» Provided entries
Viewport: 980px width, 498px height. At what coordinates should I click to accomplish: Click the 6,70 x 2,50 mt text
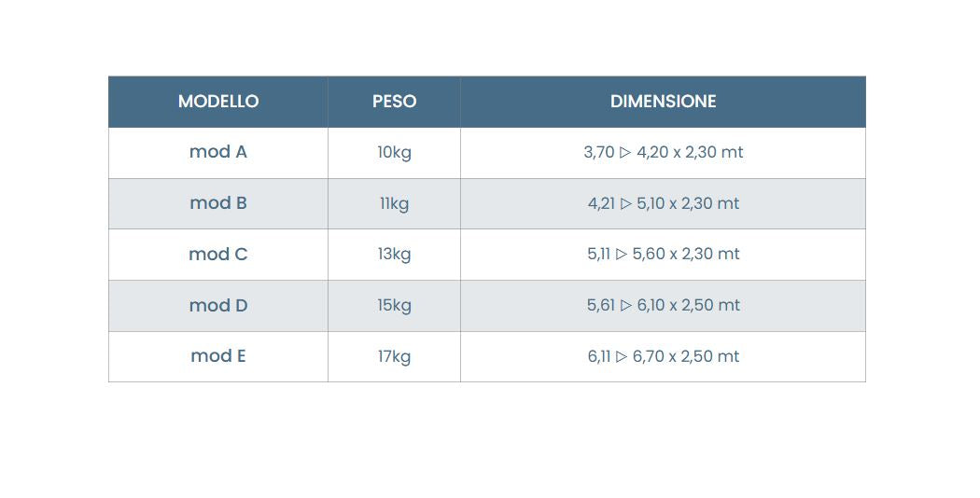click(686, 357)
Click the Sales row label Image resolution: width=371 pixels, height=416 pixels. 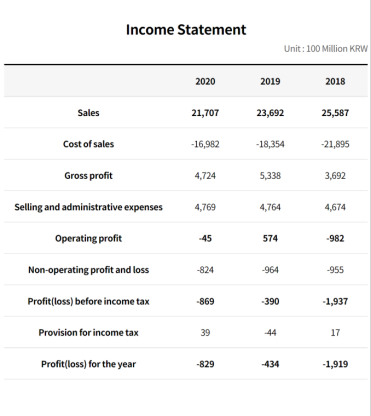(x=88, y=113)
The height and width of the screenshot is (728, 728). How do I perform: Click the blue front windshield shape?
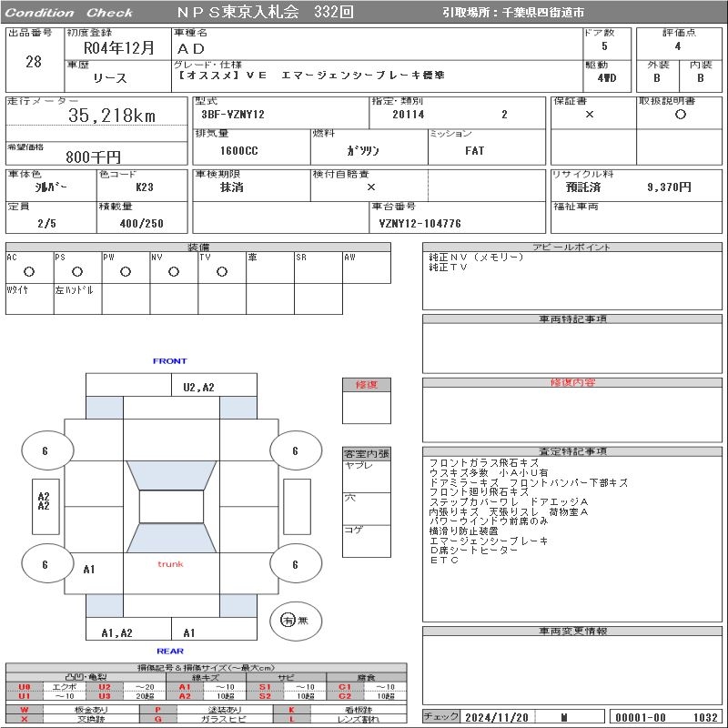170,473
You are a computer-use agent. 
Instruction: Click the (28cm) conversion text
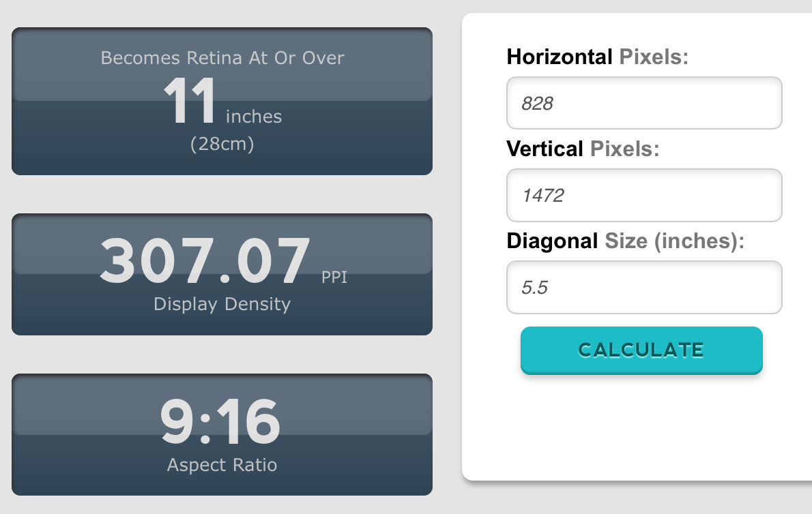222,145
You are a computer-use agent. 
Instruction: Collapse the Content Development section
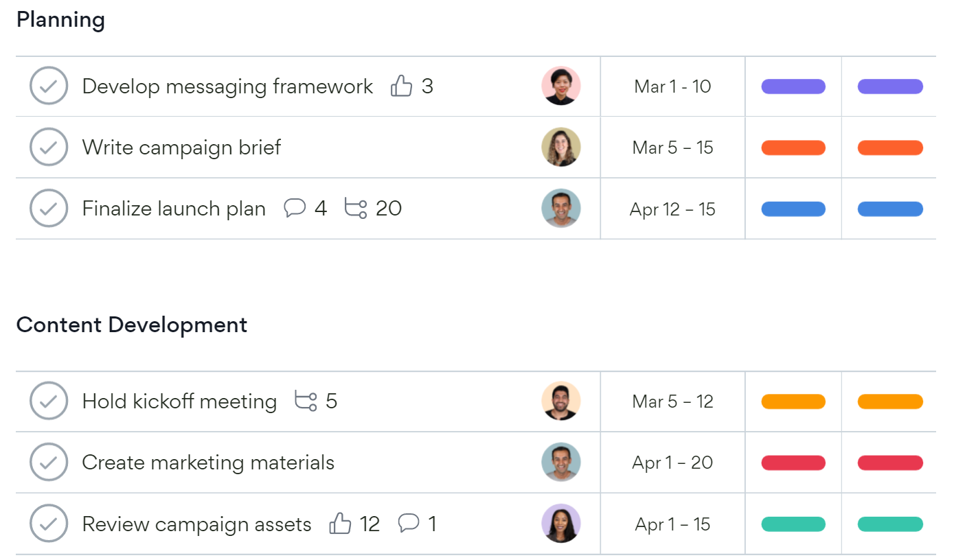click(x=131, y=325)
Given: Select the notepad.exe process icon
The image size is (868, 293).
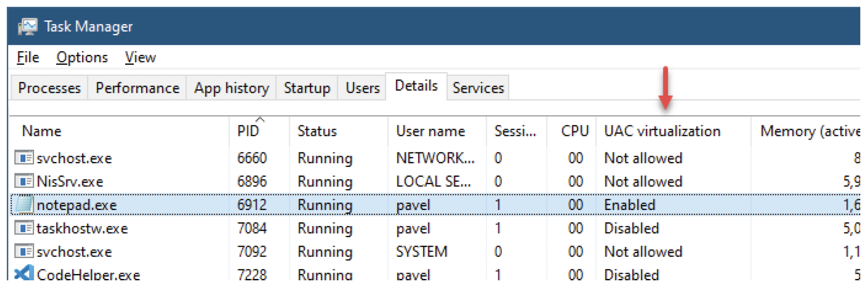Looking at the screenshot, I should pos(24,204).
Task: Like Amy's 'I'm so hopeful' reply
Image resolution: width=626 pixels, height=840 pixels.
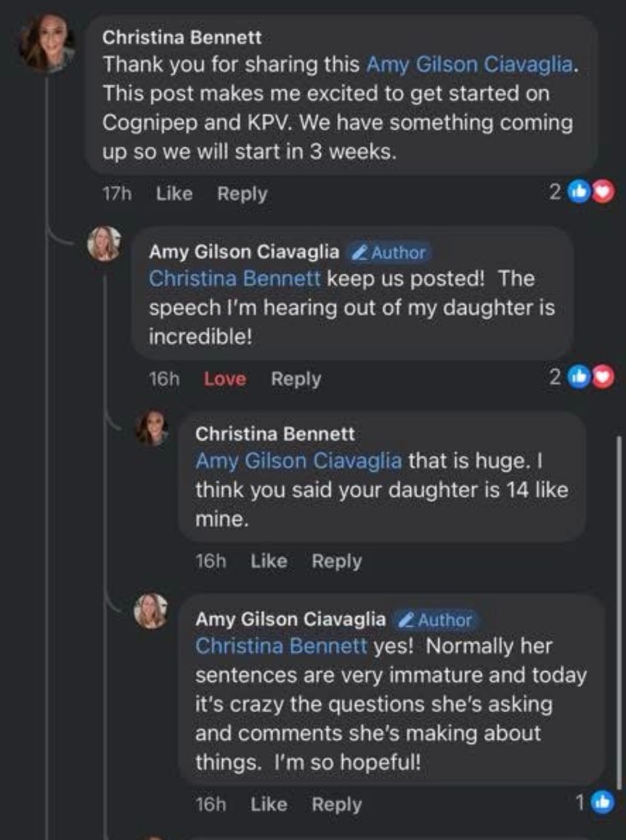Action: tap(269, 805)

» Task to carry out
Your copy must consist solely of the lines from the one containing "Task: Like Amy's 'I'm so hopeful' reply" through the final line of the material above, transcribed exactly, with the pictures left out.

» Answer to this problem
Task: Like Amy's 'I'm so hopeful' reply
Image resolution: width=626 pixels, height=840 pixels.
Action: tap(269, 805)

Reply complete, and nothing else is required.